Atlantik Brücke e.V.
Die „Atlantik-Brücke e.V.“ – mit Sitz in Berlin - ist ein eingetragener, gemeinnütziger Verein, der 1952 gegründet wurde. Der ursprüngliche Gedanke bei der Gründung, die durch Hamburger Persönlichkeiten wie beispielsweise Eric M. Warburg, Marion Gräfin Dönhoff sowie Ex-Bundeskanzler Helmut Schmidt initiiert wurde, war der, eine Brücke zwischen dem Nachkriegsdeutschland und der Siegermacht USA zu schlagen, die ein besseres gegenseitiges Verständnis herbeiführen sollte. Erreicht werden soll dieses Ziel durch Veröffentlichungen, Austauschprogramme, regelmäßige Konferenzen, Kolloquien und Seminare sowie weitere Zusammenkünfte im kleineren wie auch größeren Kreis.

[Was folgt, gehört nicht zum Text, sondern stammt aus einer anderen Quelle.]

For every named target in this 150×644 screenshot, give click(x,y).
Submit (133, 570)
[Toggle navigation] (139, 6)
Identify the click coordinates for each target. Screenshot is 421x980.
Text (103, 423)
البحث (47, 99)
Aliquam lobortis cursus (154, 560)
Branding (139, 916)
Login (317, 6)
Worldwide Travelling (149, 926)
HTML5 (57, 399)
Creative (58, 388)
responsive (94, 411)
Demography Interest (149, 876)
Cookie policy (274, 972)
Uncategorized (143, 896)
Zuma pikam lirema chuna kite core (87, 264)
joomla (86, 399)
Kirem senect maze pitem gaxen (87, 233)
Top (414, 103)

Die Mitglieder des Vereins setzen sich hauptsächlich aus Politik, Wirtschaft, freien Berufsgruppen sowie Medien und Wissenschaft zusammen. Im Sommer dieses Jahres konnte die Atlantik-Brücke525 Mitglieder verzeichnen.
Schwerpunkte
Die Schwerpunkte beidseits des Atlantiks liegen in der Förderung des Schüleraustausches – besonders mit den neuen Bundesländern -, aber auch auf anderen Gebieten. So werden beispielsweise zukünftige Führungskräfte unterstützt, Medienvertreter bekommen Unterstützung – seitens der Amerikaner können deren Journalisten zweimal jährlich an Studienaufenthalten in Deutschland teilnehmen -, in Deutschland tätige Offiziere, amerikanische Sozialkundelehrer und Hochschullehrer sowie Spitzenvertreter aus Politik, Wirtschaft und Wissenschaft erfahren ebenso große Unterstützung. Der Kontakt mit jüdischen Organisationen in den USA wird fernerhin besonders gepflegt.
Programmpunkte
Eine der wohl wichtigsten und zugleich auch ältesten Aktionen der Atlantik-Brücke sind die Deutsch-Amerikanischen „Biennial“ Konferenzen. Seit 1959 finden abwechselnd je einmal in Deutschland und einmal in den Vereinigten Staaten im Abstand von zwei Jahren derartige Treffen statt, bei denen führende Persönlichkeiten sich über internationale sowie aktuelle bilaterale Themen unterhalten. Weitere Konferenzen zum gegenseitigen Dialog stehen ebenso auf dem Plan.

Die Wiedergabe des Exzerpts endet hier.